╭──

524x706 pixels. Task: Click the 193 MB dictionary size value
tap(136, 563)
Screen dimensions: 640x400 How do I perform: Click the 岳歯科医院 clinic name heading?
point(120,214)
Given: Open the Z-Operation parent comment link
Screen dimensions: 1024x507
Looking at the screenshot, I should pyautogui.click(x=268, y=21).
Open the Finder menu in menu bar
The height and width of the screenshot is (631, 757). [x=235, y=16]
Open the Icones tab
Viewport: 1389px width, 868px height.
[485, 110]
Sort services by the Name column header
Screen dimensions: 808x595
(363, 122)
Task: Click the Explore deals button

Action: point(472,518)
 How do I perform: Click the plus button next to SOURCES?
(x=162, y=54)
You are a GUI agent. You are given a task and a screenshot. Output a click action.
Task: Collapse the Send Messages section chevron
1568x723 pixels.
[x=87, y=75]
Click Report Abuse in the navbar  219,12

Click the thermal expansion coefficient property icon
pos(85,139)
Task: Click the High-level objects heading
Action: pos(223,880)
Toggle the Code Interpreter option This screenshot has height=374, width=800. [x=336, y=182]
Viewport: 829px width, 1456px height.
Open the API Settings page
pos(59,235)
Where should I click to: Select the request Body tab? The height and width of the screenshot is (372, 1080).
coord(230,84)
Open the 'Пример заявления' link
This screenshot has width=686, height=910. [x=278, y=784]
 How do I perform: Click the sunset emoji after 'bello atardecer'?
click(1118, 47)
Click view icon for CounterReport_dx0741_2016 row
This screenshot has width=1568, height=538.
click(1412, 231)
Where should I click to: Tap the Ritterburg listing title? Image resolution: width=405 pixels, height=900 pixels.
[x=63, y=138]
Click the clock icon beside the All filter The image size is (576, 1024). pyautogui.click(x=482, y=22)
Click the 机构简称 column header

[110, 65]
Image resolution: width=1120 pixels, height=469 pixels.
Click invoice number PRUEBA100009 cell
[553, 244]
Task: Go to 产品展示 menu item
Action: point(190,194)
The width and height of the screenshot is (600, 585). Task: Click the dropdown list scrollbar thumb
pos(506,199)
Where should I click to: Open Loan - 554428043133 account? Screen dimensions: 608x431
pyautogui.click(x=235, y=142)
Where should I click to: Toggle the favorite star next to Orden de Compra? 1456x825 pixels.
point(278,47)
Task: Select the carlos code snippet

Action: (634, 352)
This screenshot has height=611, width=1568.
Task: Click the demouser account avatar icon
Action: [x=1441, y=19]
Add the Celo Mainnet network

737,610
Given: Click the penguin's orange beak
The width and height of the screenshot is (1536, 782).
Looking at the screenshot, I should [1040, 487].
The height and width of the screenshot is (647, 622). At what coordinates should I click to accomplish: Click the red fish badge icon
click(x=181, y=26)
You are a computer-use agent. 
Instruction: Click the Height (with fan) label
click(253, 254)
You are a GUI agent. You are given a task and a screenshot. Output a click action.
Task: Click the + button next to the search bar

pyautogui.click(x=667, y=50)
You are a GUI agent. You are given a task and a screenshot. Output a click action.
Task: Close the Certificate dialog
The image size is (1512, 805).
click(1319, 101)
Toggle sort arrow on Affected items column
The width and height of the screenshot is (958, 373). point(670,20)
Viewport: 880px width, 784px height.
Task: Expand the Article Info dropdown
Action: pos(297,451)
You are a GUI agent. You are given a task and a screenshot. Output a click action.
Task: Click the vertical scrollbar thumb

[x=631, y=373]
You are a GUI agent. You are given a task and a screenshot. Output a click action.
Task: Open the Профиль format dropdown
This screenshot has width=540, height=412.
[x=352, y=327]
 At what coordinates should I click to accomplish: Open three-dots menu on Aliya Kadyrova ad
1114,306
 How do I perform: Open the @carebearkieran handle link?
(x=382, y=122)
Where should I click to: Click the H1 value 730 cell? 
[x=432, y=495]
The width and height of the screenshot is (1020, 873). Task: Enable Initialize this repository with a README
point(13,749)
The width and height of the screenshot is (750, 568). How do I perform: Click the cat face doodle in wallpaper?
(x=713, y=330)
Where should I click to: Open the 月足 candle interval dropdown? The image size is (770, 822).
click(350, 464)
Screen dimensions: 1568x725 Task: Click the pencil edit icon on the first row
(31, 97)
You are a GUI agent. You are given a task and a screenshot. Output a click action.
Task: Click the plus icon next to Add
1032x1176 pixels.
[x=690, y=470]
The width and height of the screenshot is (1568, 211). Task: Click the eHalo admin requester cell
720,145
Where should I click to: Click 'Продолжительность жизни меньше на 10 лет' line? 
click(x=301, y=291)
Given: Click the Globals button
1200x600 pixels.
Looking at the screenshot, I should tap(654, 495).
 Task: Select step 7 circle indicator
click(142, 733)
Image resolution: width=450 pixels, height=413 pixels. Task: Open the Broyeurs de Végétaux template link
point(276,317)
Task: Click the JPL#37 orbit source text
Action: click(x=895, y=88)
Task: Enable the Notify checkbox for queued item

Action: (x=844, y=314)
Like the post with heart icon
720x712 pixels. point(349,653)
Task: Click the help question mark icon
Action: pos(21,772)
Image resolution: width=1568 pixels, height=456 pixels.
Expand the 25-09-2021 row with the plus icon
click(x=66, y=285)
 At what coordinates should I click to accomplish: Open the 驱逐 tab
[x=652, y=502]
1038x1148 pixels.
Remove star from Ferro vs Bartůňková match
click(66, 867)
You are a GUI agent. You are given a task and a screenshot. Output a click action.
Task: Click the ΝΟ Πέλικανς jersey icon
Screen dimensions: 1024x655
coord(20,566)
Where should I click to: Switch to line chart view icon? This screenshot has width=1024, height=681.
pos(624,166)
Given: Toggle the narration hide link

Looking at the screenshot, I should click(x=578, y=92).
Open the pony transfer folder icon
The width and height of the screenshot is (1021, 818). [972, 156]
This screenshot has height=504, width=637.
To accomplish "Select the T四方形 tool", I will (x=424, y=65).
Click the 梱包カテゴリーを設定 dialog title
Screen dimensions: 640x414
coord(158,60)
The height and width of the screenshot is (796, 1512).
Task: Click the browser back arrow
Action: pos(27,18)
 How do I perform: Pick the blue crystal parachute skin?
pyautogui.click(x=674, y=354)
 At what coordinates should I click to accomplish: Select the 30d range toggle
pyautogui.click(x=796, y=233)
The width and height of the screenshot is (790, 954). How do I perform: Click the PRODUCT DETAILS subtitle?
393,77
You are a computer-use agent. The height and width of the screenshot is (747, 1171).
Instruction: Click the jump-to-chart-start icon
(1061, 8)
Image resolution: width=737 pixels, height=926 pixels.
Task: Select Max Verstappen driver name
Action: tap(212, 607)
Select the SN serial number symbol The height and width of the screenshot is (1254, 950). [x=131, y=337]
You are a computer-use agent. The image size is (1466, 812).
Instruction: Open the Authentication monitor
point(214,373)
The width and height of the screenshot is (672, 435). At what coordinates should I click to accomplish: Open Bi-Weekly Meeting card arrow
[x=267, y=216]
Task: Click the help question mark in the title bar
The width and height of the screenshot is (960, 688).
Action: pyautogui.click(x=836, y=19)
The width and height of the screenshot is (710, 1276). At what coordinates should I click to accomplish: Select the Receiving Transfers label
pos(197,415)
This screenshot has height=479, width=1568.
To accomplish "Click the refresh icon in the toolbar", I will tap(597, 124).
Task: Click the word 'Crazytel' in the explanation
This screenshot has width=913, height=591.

╰──

Copy each line, exactly, that falls between the line containing "This screenshot has height=479, width=1568." and the end of the entries, both included.

SOLUTION TO THIS TASK:
This screenshot has height=479, width=1568.
To accomplish "Click the refresh icon in the toolbar", I will tap(597, 124).
Task: Click the word 'Crazytel' in the explanation
This screenshot has width=913, height=591.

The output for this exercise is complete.